Lens: Rethinking Multilingual Enhancement for Large Language Models
Weixiang Zhao, Yulin Hu, Jiahe Guo, Xingyu Sui, Tongtong Wu, Yang Deng, Yanyan Zhao, Bing Qin, Wanxiang Che, Ting Liu
TL;DR
Lens addresses the English-centric bias of state-of-the-art LLMs by leveraging internal language representation spaces rather than external multilingual data. It decomposes the multilingual latent space into a language-agnostic subspace $\boldsymbol{M}_a$ and a language-specific subspace $\boldsymbol{M}_s$ via Language Subspace Probing, then applies Language Subspace Manipulation with targeted losses to align target languages to English in $\boldsymbol{M}_a$ while pushing country-specific features in $\boldsymbol{M}_s$ along language-expression directions. The method updates only the upper layers, uses a central-language pivot to preserve proficiency, and demonstrates improved multilingual understanding and generation across bilingual and multilingual setups on three English-centric LLMs with lower computational overhead than post-training baselines. Lens outperforms baselines and open-source multilingual models on diverse benchmarks while maintaining central-language performance, highlighting a scalable, interpretable path to broader multilingual AI access. The work suggests a paradigm shift toward internal, representation-based supervision and points to future hybrids with data-driven signals for even stronger multilingual capabilities.
Abstract
As global demand for multilingual large language models (LLMs) grows, most LLMs still remain overly focused on English, leading to the limited access to advanced AI for non-English speakers. Current methods to enhance multilingual capabilities largely rely on data-driven post-training techniques, such as multilingual instruction tuning or continual pre-training. However, these approaches exhibit significant limitations, including high resource cost, exacerbation of off-target issue and catastrophic forgetting of central language abilities. To this end, we propose Lens, a novel approach that enhances multilingual capabilities by leveraging LLMs' internal language representation spaces.
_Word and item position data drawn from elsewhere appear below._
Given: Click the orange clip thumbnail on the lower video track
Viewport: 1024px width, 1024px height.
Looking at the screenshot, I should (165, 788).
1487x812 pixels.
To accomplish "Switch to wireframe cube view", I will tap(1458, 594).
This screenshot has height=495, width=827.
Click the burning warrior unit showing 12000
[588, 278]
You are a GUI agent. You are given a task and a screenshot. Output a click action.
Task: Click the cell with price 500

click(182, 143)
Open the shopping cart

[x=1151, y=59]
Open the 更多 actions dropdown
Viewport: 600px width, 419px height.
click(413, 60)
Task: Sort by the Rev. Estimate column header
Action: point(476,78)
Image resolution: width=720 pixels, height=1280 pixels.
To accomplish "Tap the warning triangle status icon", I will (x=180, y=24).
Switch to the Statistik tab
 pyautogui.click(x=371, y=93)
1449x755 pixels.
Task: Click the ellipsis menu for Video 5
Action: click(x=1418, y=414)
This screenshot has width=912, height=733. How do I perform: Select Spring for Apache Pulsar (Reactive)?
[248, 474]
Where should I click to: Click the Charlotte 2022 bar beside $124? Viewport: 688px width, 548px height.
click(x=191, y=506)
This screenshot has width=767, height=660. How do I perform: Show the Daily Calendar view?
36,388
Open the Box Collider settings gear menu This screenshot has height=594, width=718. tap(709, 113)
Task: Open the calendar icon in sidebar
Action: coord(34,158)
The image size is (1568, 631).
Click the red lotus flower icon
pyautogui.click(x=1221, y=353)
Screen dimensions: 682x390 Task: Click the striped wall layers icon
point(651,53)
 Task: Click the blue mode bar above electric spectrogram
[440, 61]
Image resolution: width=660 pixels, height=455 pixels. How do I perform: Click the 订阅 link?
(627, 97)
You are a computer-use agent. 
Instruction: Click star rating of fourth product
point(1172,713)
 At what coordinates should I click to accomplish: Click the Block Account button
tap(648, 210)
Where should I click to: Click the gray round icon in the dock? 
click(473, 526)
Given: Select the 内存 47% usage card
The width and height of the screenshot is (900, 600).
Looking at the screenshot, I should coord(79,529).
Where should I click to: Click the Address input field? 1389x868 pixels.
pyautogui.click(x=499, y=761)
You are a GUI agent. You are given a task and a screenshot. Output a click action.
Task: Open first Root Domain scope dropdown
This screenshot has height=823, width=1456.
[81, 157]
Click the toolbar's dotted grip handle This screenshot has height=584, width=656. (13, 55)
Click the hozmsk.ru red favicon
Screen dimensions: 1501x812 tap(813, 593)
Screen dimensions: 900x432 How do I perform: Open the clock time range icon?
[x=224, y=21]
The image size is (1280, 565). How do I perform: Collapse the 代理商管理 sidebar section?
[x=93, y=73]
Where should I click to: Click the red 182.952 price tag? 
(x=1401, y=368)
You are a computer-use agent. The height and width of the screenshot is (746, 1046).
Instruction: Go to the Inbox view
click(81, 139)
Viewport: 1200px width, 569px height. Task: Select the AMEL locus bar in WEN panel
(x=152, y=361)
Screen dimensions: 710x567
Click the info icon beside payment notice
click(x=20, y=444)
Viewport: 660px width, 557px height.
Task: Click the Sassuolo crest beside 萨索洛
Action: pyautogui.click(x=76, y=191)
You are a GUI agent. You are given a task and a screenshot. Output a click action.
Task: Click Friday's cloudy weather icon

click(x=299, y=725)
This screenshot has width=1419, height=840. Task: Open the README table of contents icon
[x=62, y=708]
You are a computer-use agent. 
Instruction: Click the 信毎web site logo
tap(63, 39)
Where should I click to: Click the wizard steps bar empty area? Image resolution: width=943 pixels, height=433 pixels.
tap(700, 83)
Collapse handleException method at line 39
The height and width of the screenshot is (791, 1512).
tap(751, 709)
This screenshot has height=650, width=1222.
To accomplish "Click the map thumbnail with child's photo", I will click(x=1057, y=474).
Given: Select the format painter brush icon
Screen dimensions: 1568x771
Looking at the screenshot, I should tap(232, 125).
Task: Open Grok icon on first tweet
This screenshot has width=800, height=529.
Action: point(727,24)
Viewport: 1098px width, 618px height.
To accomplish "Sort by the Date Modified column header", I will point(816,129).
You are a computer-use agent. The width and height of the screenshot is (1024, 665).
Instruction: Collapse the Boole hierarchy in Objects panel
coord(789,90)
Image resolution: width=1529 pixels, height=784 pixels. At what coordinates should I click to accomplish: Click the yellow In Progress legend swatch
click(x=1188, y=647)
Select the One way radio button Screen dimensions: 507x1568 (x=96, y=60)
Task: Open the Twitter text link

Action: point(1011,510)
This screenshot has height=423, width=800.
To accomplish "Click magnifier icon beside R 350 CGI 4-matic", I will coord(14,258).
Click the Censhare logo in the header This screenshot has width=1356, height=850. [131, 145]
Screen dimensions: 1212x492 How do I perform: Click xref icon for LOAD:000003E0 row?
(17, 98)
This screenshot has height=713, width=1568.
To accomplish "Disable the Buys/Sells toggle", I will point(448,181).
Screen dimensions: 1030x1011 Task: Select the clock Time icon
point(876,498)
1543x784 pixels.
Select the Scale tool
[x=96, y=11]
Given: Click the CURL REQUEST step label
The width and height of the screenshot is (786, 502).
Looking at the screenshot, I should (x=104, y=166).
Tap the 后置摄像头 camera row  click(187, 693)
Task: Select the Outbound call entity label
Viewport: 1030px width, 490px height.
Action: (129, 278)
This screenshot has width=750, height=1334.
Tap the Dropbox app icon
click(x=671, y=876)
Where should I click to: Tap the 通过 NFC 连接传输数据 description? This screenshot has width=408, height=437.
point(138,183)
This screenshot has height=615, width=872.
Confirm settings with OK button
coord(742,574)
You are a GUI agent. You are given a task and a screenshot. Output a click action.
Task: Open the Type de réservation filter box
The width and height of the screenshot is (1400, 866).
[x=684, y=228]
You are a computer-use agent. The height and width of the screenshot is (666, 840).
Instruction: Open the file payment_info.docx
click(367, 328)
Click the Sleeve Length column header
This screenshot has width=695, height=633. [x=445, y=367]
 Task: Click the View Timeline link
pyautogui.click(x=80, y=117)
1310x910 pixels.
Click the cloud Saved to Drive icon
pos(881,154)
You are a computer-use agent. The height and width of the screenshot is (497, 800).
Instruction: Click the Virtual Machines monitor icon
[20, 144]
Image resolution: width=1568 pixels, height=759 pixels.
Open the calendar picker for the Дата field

Lens operates on two subspaces: the language-agnostic subspace, where it aligns target languages with the central language to inherit strong semantic representations, and the language-specific subspace, where it separates target and central languages to preserve linguistic specificity. Experiments on three English-centric LLMs show that Lens significantly improves multilingual performance while maintaining the model's English proficiency, achieving better results with less computational cost compared to existing post-training approaches.